A neural network approach to multi-biomarker panel development based on LC/MS/MS proteomics profiles: A case study in breast cancer

Liquid chromatography tandem mass spectrometry (LC/MS/MS) based plasma proteomics profiling technique is a promising technology platform to study candidate protein biomarkers for complex human diseases such as cancer. Factors such as inherent variability, protein detectability limitation, and peptide discovery biases among LC/MS/MS platforms have made the classification and prediction of proteomics profiles challenging. In this paper, we developed a proteomics data analysis method to identify multi-protein biomarker panels for breast cancer diagnosis based on artificial neural networks. Using this method, we first applied standard analysis of variance (ANOVA) to derive a list of single candidate biomarkers that significantly changed from plasma proteomics profiles between breast cancer and controls.
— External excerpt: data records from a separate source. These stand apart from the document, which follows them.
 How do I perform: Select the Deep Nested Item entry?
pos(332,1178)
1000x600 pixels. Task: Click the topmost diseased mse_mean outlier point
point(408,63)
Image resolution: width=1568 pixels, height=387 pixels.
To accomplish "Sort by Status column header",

Next, we constructed a feed forward neural network (FFNN) for each combination of single marker proteins and trained with plasma proteomics results derived from 40 breast cancer women and 40 control women. We evaluated the results for best five-marker panel and ten-marker panels on a testing data set of similar cohort of 80 plasma proteomics profiles, of which half are breast cancer women and half are controls, using both statistical methods (receiver operating characteristics curve comparisons) and biological literature validation. We found that five-marker panel using two-variable FFNN output achieved the best prediction performance in testing data set, with 82.5% in sensitivity and 82.5% in specificity. Our computational method can serve as a general model for multi-biomarker panel discovery applications in other diseases.